March 26, 2012

Conab Conducts First Corn Sale to Farmers in Rio Grande do Sul

Author: Michael Cordonnier/Soybean & Corn Advisor, Inc.

After waiting for more than three months, Conab is now starting to sell government held stocks of corn to livestock producers in Rio Grande do Sul who have been hard hit by the drought of 2011/12. As soon as it became apparent in November and December that the corn crop in the state would be significantly impacted by the severe drought, farm organizations in the state petitioned the federal government to start releasing government held stocks of corn in the state.

At the first of what is expected to be several sales, qualifying farmers may buy up to six tons of corn in six different cities in the state including: Erechim, Estrela, Garibaldi, Marau, Passo Fundo, and Santa Rosa. A sack of 60 kilograms of corn that normally would sell for R$ 27.00 per sack (approximately US$ 6.80 per bushel) can be purchased by the farmers for R$ 21.00 per sack (approximately US$ 5.30 per bushel).

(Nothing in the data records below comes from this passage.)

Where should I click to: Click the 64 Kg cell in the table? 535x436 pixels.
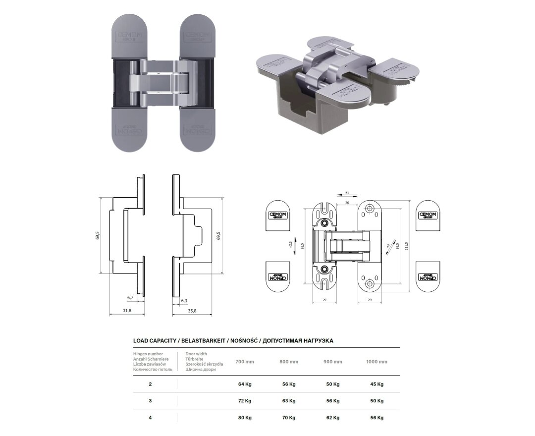click(245, 384)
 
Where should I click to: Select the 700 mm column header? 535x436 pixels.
click(245, 362)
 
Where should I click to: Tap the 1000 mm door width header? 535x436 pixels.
click(376, 362)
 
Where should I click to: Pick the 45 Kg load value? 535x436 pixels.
click(376, 384)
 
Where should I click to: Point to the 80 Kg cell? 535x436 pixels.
click(245, 418)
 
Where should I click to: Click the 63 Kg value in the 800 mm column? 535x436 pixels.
click(288, 401)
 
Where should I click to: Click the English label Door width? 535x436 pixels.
click(196, 354)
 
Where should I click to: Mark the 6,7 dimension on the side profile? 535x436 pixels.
click(130, 298)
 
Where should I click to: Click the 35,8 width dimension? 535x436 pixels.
click(192, 311)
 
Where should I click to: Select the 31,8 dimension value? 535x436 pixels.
click(127, 311)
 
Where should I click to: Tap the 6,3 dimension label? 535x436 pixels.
click(184, 301)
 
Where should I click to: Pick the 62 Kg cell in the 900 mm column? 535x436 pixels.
click(333, 418)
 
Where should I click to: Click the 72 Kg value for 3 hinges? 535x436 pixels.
click(245, 401)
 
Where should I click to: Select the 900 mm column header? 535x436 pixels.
click(333, 362)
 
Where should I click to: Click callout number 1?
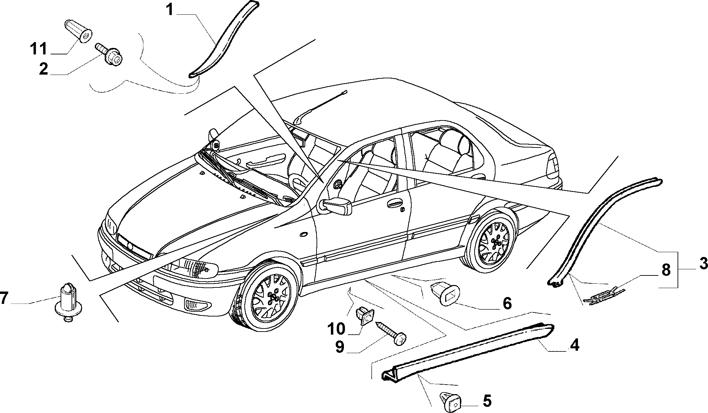coord(170,10)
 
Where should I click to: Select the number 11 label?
coord(38,49)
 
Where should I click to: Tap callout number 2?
coord(43,69)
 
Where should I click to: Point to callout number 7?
coord(4,298)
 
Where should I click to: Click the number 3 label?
coord(703,264)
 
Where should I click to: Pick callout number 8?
coord(666,270)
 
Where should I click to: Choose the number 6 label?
coord(507,303)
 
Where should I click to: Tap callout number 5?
coord(487,401)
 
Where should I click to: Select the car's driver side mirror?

According to the director of Conab in the state of Rio Grande do Sul, there are currently 14,000 tons of government corn stocks in their warehouse and 7,000 tons will be made available in this first sale. One hundred and thirty thousand tons are expected to be in their warehouses by the end of the week, and after it arrives, another 80,000 tons will be sold in future installments.

Small family farmers with livestock operations are disappointed at the price and the small volume that has been made available. The price of R$ 21.00 per sack is R$ 2.00 per sack higher than what was originally indicated. They are also disappointed that only six cities were designated for the sale. Many of the farmers live a significant distance from a designated city and it could take up to 30 days to get the corn transferred to a nearby co-op or grain elevator where it can then be delivered to their livestock operation.

Conab officials cite a lack of storage space in certified warehouses for the limited number of cities designated for the sale.

The small amount of corn being sold by the government can only partially meet the increased demand for corn in the state. Even in good years, the state cannot produce enough corn to meet the domestic demand. With corn production in the state down as much as 40% to 50% due to the severe drought, livestock producers will be forced to import corn from other parts of Brazil at very high transportation costs.